The UNMOGIP was set up in 1949 after the first war between India and Pakistan over Kashmir, a Himalayan region both countries claim in full but rule in part. The group monitors cease-fire violations along the border between the countries.
In a narrow lane of Soura, blocked like many others with rocks and sheets of metal, residents hurled stones at the paramilitary police to stop them moving into an area around the local mosque, Jinab Sahib, which had earlier been packed for Friday prayers.
The police responded with several rounds of tear gas and chili grenades but were beaten back by dozens of stone-pelting men. Some men suffered pellet injuries.
The locals said the security forces had been repeatedly trying to move into Soura, often using tear gas and pellets.
“We are neither safe at home, nor outside,” said Rouf, who declined to give his full name. He had rubbed salt into his face to counteract the effects of tear gas.
The afternoon had begun peacefully, with men and women streaming into Jinab Sahib for afternoon prayers. A cleric then raised a call for “Azadi” – Urdu for freedom – several times, and declared Kashmir’s allegiance to neighboring Pakistan.
“Long live Pakistan,” the cleric said, as worshippers roared back in approval.
US President Donald Trump plans to discuss Kashmir when he meets Indian Prime Minister Narendra Modi on the sidelines of a G7 meeting in France this weekend, a senior US administration official said on Thursday.
Trump, who has offered to mediate between India and Pakistan, will press Modi on how he plans to calm regional tensions after the withdrawal of Kashmir’s autonomy, and stress the need for dialogue, the official said.
Some Indian media reports on Friday said “terrorists” were trying to enter India from Afghanistan, citing unnamed government officials.

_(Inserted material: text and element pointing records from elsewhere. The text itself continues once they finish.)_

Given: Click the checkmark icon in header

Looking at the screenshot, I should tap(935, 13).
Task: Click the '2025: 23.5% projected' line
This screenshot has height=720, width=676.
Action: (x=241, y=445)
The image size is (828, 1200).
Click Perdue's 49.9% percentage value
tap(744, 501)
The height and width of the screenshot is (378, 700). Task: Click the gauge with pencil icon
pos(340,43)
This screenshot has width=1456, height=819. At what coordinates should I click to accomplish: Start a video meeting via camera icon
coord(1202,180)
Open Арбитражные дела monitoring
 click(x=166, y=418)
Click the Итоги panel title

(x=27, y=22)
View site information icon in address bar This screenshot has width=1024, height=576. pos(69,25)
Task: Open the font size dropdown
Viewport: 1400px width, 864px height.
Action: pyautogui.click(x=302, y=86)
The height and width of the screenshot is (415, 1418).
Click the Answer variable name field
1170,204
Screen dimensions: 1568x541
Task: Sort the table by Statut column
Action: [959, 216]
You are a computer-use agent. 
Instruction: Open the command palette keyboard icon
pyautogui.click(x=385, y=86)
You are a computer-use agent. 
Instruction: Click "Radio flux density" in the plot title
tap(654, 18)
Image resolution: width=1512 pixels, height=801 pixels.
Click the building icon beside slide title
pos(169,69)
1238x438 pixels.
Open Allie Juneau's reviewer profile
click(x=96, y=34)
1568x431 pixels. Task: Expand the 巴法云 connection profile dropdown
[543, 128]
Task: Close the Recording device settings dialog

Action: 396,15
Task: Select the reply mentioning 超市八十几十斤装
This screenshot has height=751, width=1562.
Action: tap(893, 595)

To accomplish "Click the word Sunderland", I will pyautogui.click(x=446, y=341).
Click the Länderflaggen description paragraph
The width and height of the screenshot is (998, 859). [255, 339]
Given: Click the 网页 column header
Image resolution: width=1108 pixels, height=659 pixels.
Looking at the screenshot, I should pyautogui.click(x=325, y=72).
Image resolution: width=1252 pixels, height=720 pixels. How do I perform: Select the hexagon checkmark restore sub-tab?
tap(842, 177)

Pakistan’s Prime Minister Imran Khan responded on Twitter on Friday that such claims were being made to “divert attention” away from what he called human rights violations in Kashmir.
“The Indian leadership will in all probability attempt a false flag operation to divert attention,” Khan said.
Khan’s comments came a day after United Nations experts called on the Indian government to “end the crackdown on freedom of expression, access to information and peaceful protests” in Kashmir, saying it would increase regional tensions.
“The blackout is a form of collective punishment of the people of Jammu and Kashmir, without even a pretext of a precipitating offense,” they said in a statement.
At least 152 people have been hurt by teargas and pellets since security forces launched their crackdown, data from the Himalayan region’s two main hospitals shows.
Large swathes of Srinagar remain deserted with shops shut except for some provision stores with shutters half-down. Police vans patrolled some areas announcing a curfew and asking people to stay indoors.
On the Dal Lake, long rows of houseboats, normally packed with tourists at this time of year, floated closed and empty, as police patrolled its mirror-calm waters in boats.